▶ What to work on:
Nothing but the lines from the one holding "Viewport: 1204px width, 539px" through the last line of the material below should be set down, exactly and without images.

▶ Records for the task:
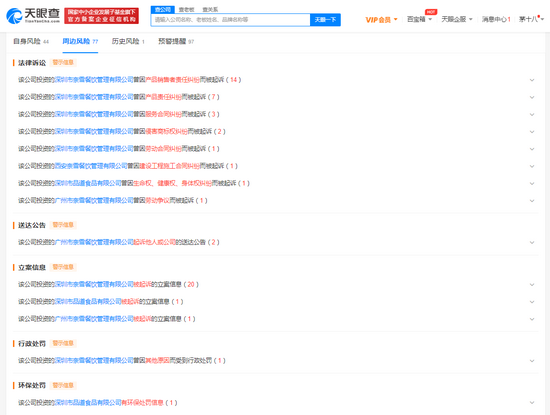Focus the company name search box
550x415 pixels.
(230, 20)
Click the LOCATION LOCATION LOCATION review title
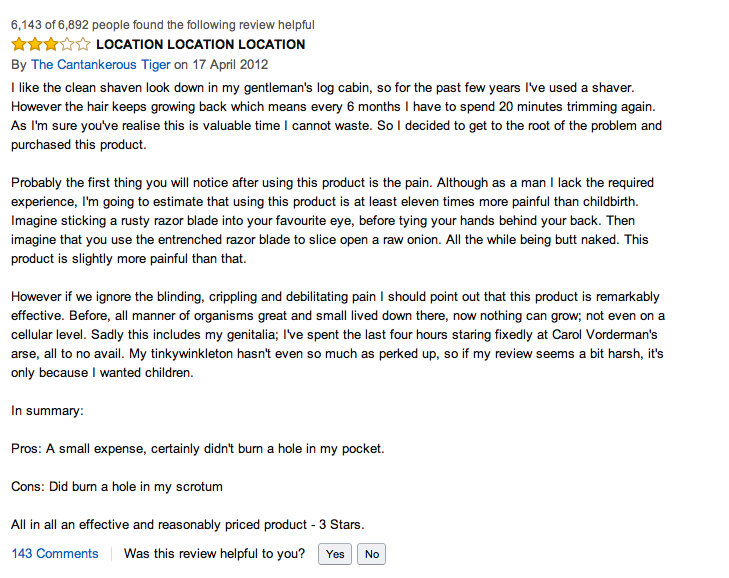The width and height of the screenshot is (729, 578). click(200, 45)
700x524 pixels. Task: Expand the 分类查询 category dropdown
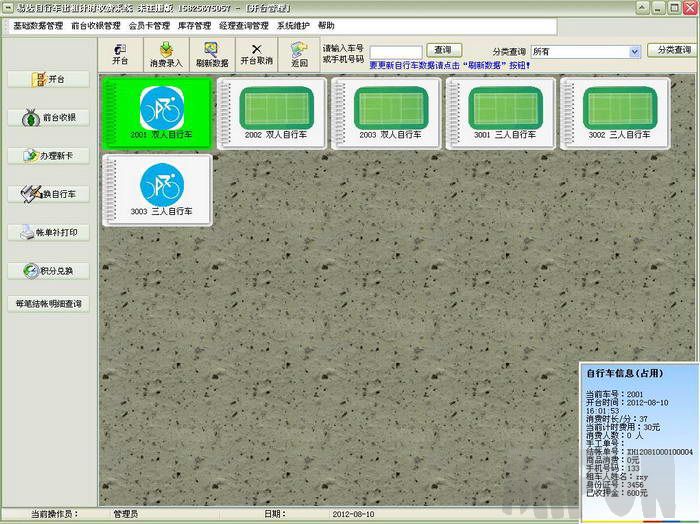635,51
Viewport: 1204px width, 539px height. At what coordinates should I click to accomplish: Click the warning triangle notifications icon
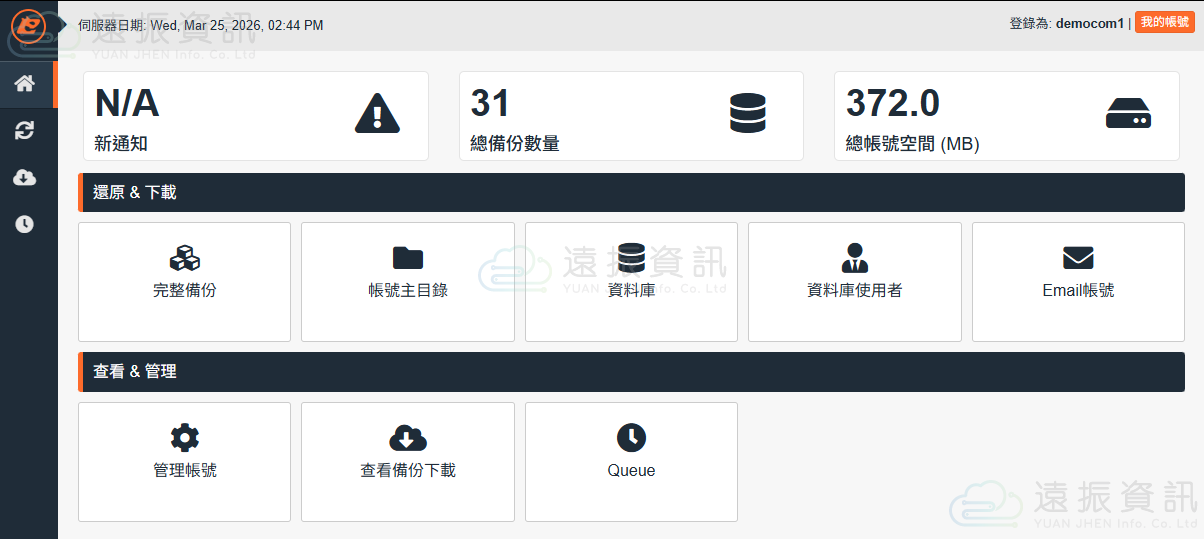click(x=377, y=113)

▶ Solution below:
Viewport: 1204px width, 539px height. At what coordinates should I click to accomplish: Click the warning triangle notifications icon
click(x=377, y=113)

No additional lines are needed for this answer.